__What is needed__
Extract precisely the lines that run from the line containing "You are a computer-use" to the end of the records below, with both ends included and pictures omitted.

__Listed entries__
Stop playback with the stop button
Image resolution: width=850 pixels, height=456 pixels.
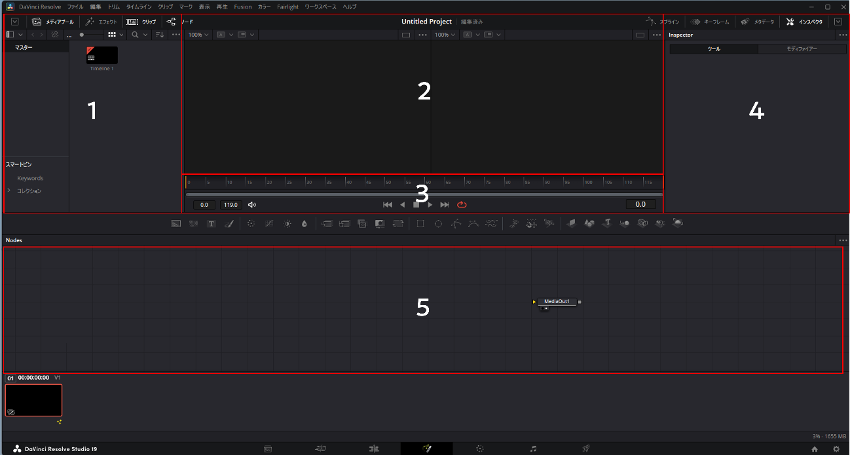point(416,204)
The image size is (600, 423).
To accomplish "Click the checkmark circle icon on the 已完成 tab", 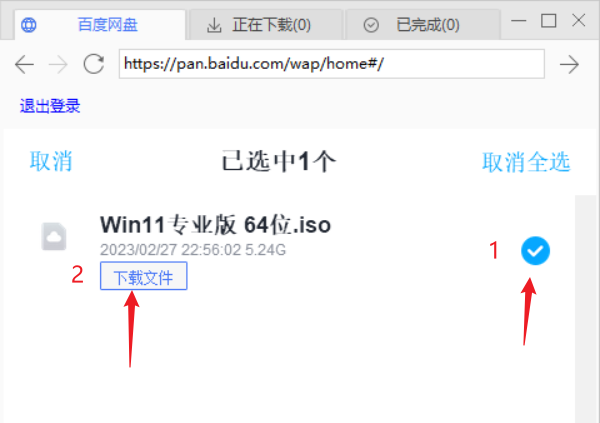I will coord(371,25).
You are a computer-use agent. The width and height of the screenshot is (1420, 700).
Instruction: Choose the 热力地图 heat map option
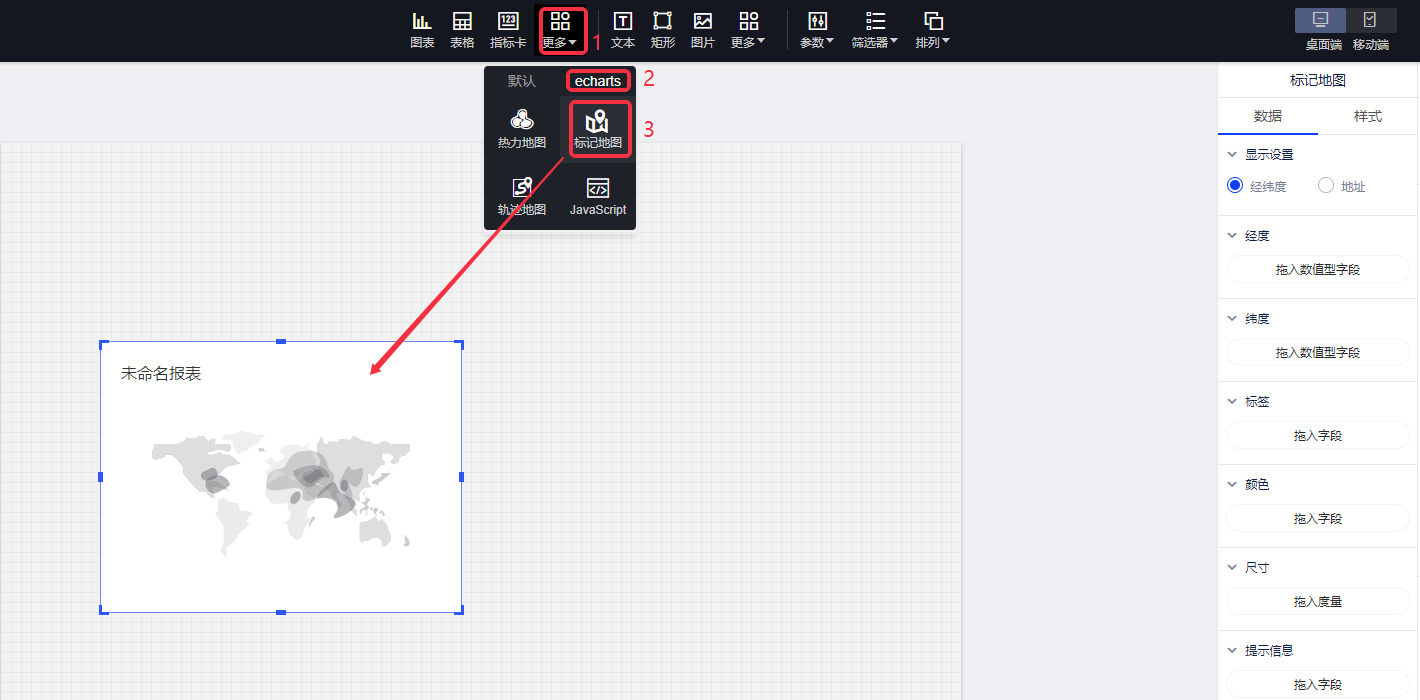[522, 129]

__Solution to this task__
You are a computer-use agent. The width and height of the screenshot is (1420, 700).
Instruction: Choose the 热力地图 heat map option
[522, 129]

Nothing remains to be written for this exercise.